“Break”… Or Not

I shared a “Thinking Paper” that my daugther Mariet wrote for a school assignment last week and I thought I’d finish this week out on the same note. Again, courtesy of a 10th grader, is another fresh perspective on the world.

Mariet’s goal in allowing me to share this on my blog is the hope that “blog-reading teachers will take the hint.” See, she can be an optimist when she wants to be!

“Break”…Or Not
Mariet Kurtz

I sit in chemistry, listening to my teacher give notes.  The rate of reaction… dependent upon temperature… rate increases… ΔT…

I’m falling asleep again, but there’s not much I can do about it.  I know I just got back from Spring Break.  Supposedly, I shouldn’t be tired.

Let me tell you something.  Break is more exhausting than anything else.  Because something happens over break, and it’s not the students’ fault.

Teachers give projects.  Worse, teachers give group projects.

“Group project”.  No phrase on this earth could be better calculated to give a hardworking student chills.  “Group project”.  Blood, sweat, tears, yelling at your classmates, staying up until 4 AM because nobody else will work on it…

Oh, yeah.  That’s totally how I want to spend my break.  Especially since I know at least one person in my group will be out of the state without Internet access.  This sounds fun.  Because I totally want my break to be stressful.  Oh, and I also want to write a three-page thesis paper.  Because I’ve totally written another thesis paper at some point in my life.  Because I definitely know how to make a paper sound like a thesis paper.

Oh, and I’m sure the first person to read this will call me a procrastinator.  I can assure you, it’s not procrastination if you’re awake until 11 every night of the week just doing your normal homework.  There’s no time to write a thesis paper and a script during the week.  The only time it’s possible to get any work done on a project is during a break or a weekend.
My mom tells me I’m procrastinating.  She says it doesn’t get easier.

I doubt it.  When you get a real job, you don’t get homework.  Or at least you get paid for it.  At school, I’m not sure any teacher realizes that every other teacher gives homework.  No single teacher is alone in their desire to press as much work upon us as possible.  As students, we receive work until we crack… and then we receive more work.  I’m not so sure that we, as students, aren’t the only people to realize this.  And I don’t understand why.

And, of course, everything has to be assigned a week or two before a break.  That way, we can give them the option of doing the work before the break so they can turn it in beforehand!  That way, they don’t have to work over their precious break!  Of course, they can also turn it in after break.

Sorry.  The world doesn’t work like that.  We are being given the same type of assignment by every teacher.  And none of them are assignments that could possibly be completed before break.  Why do breaks occur when they occur?  To keep students from reaching the breaking point.  Nobody needs to have one of their students break down completely.  So, by the week before break, we are running on something very close to empty.  We cannot complete your project.  Terribly sorry and all, but that’s life.

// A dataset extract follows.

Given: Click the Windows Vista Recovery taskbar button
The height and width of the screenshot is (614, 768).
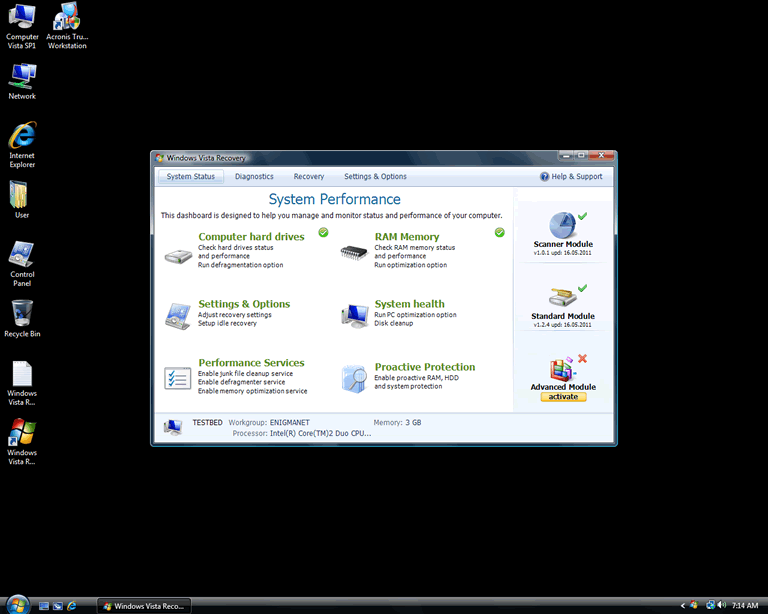Looking at the screenshot, I should [145, 606].

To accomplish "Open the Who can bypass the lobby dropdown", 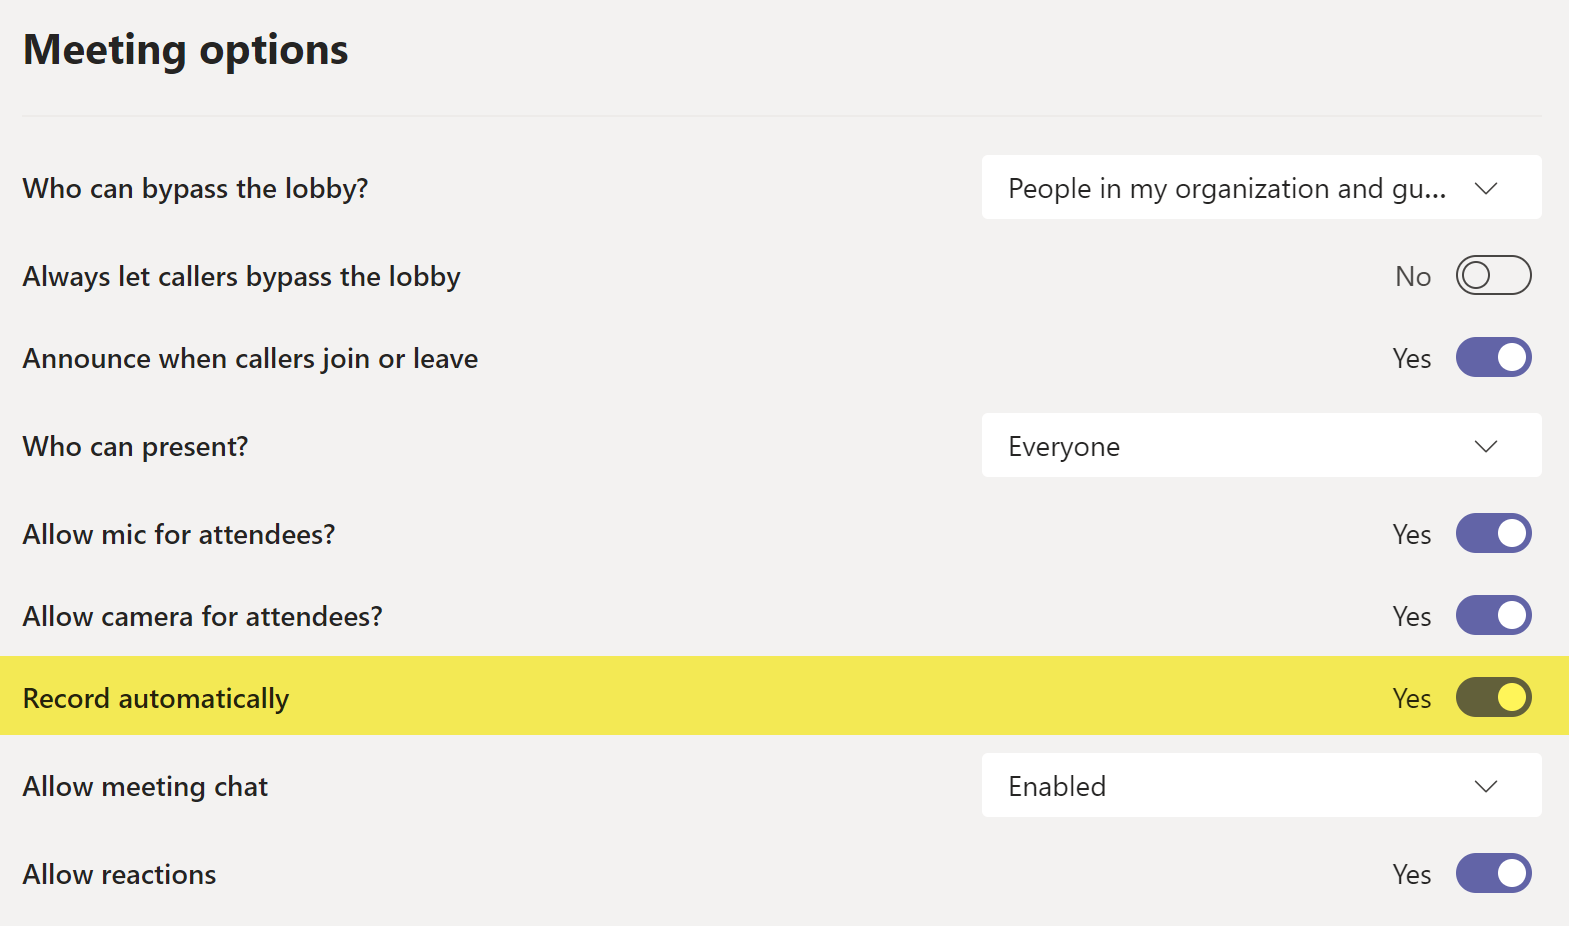I will pos(1261,187).
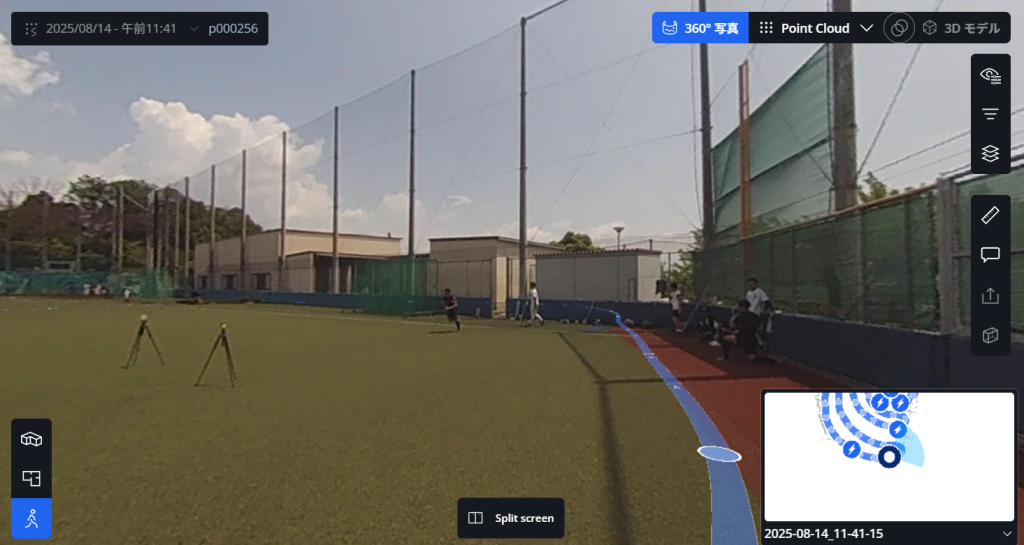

Actually, no.  That’s not life.  That’s school. As previously stated, we don’t get paid for this.

And then, of course, the entire concept of break is ruined by these well-intentioned projects.  Our intended rest is eradicated by the frenzy of stress the projects bring.  We return to school, slightly dazed, without having achieved any semblance of recuperation.  As a result, we are still dangerously close to breaking.  The smallest thing sends us frighteningly close to a mental breakdown.  The next project or test will have us whimpering, curled up in the fetal position.  We can feel it.  We dread it, but we press on all the same.  At least if we break down, we get some sympathy.  If we try to avoid it, we just get F’s.

Of course, to a TJ student, an F is worse than the repercussions of breakdown.  So we keep our heads down and don’t complain.  We carry on quietly, maybe turn a paper or two in late.  But we never complain.  Not us.  We’re tough, canny, capable students.  And we love your math class, even if you give us more homework than a complete hermit with no other demands on their time could manage.  Aren’t we wonderful?  Give us an A, please.  We’re this close to going insane, seriously.  Reward us a little for all that work?

But, of course, not everybody can get an A.  It doesn’t matter how hard you worked.  What matters is how much you accomplished.  I don’t care if you’re exceedingly smart.  You’re not brilliant enough to do ten times more homework than anybody at your base school does, so you can just fail my class.  Sorry ‘bout your life.

But we don’t complain.  How could we?  It just makes us seem like whiny little kids.  Tough, canny, capable…  Yeah, right.  Try “doesn’t complain, even when faced with impossibilities.  Just like everybody else”.